**Work instructions:** Keep only those lines of the records that include the string "Compartir".

**Available data:**
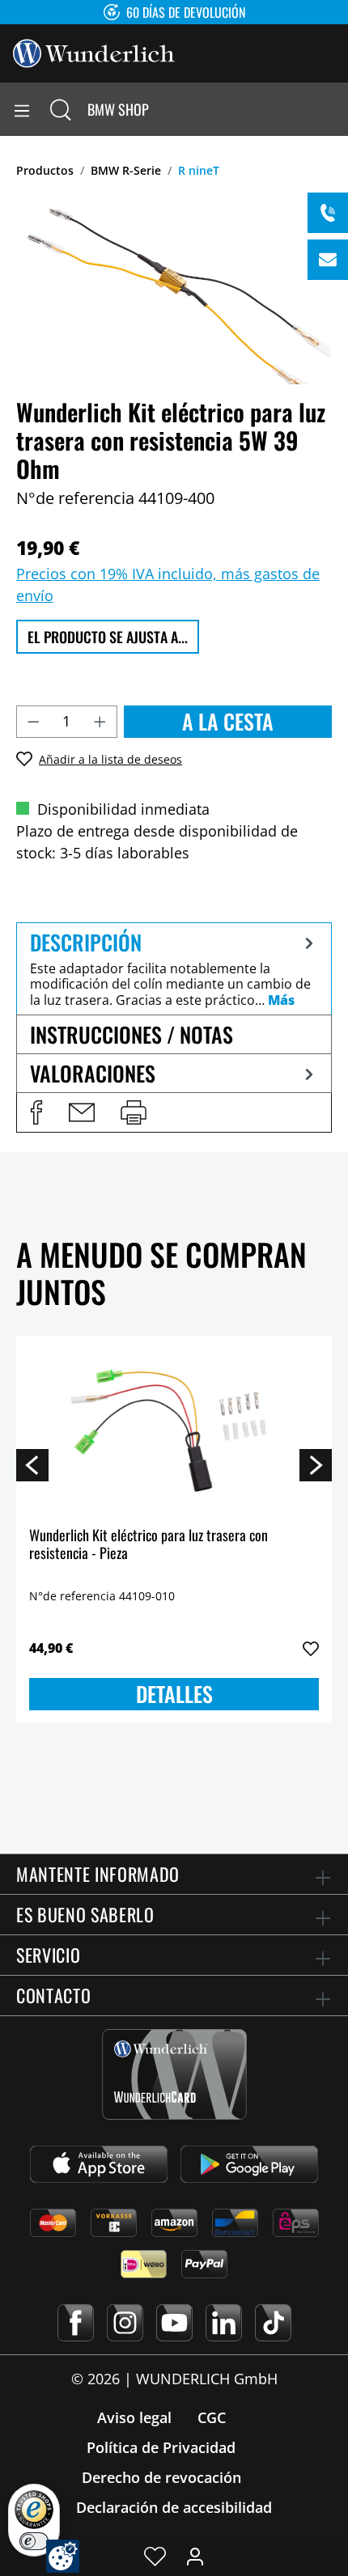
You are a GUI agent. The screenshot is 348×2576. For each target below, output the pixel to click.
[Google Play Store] (249, 2164)
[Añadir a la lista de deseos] (311, 1649)
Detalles (174, 1694)
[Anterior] (32, 1464)
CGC (211, 2417)
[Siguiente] (315, 1464)
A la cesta (228, 721)
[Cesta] (335, 109)
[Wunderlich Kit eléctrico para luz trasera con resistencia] (174, 1429)
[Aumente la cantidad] (100, 721)
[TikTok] (273, 2322)
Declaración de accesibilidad (174, 2507)
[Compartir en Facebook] (36, 1112)
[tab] (174, 968)
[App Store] (99, 2164)
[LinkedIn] (224, 2322)
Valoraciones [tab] (92, 1073)
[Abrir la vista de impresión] (133, 1112)
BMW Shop (118, 109)
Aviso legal (134, 2417)
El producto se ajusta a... (108, 636)
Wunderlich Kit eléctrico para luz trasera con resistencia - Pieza (148, 1545)
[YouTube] (174, 2322)
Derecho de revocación (161, 2477)
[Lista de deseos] (155, 2556)
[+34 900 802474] (328, 213)
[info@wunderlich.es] (328, 259)
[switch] (34, 2541)
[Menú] (21, 109)
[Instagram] (125, 2322)
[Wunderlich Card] (174, 2074)
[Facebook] (75, 2322)
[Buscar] (60, 109)
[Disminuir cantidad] (33, 721)
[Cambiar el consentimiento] (63, 2556)
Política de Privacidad (161, 2447)
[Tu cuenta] (195, 2556)
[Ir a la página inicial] (94, 51)
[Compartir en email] (82, 1112)
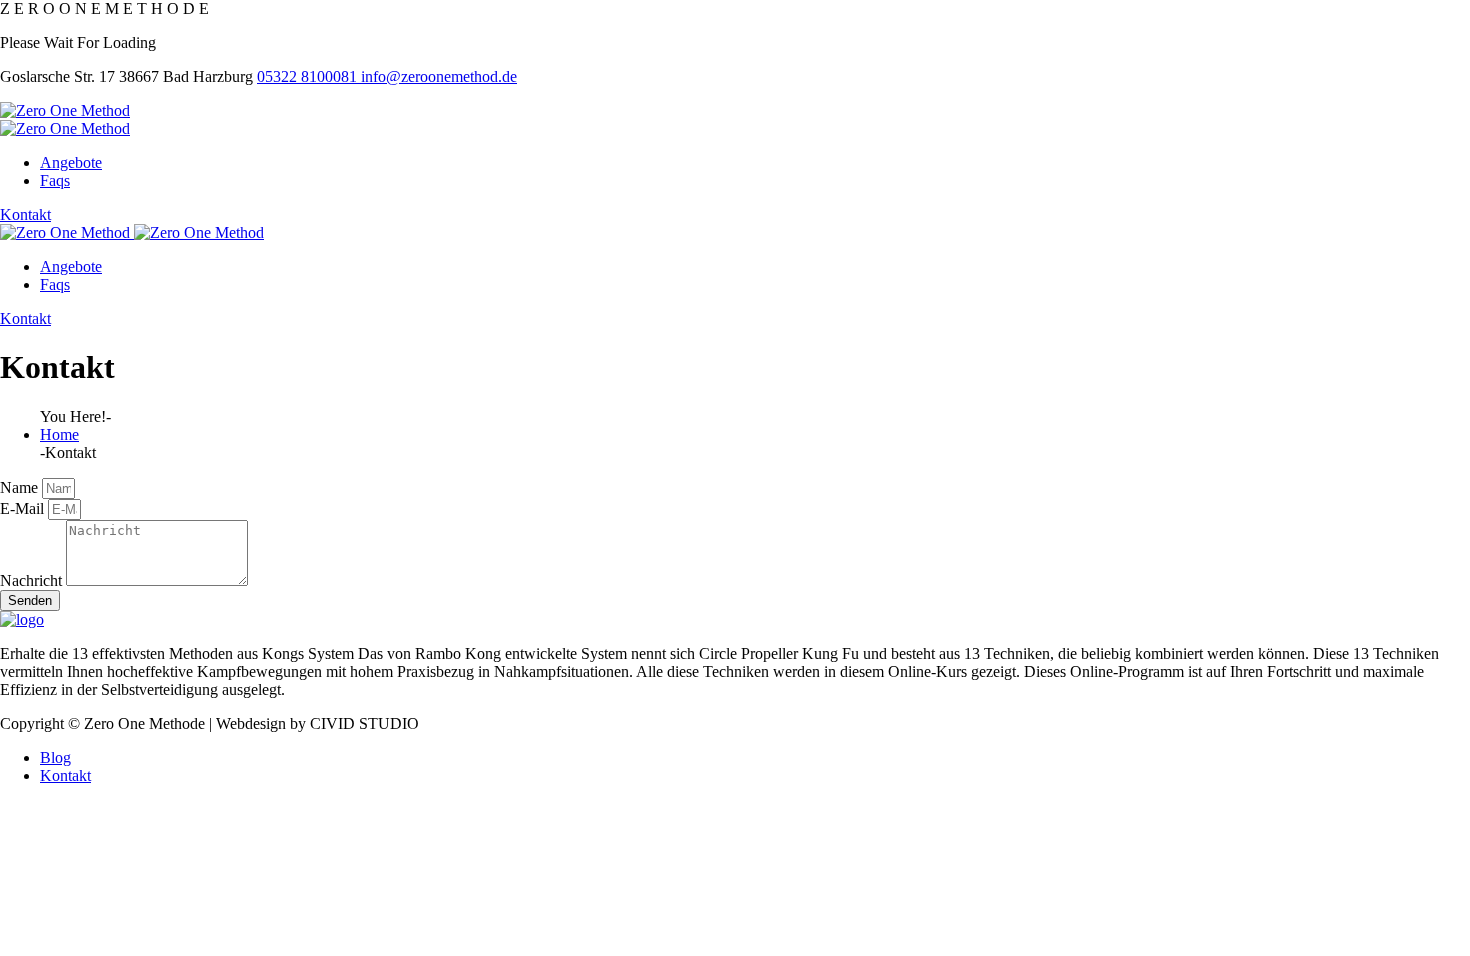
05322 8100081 (309, 76)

**Answer space:**
[Compartir en Facebook] (36, 1112)
[Compartir en email] (82, 1112)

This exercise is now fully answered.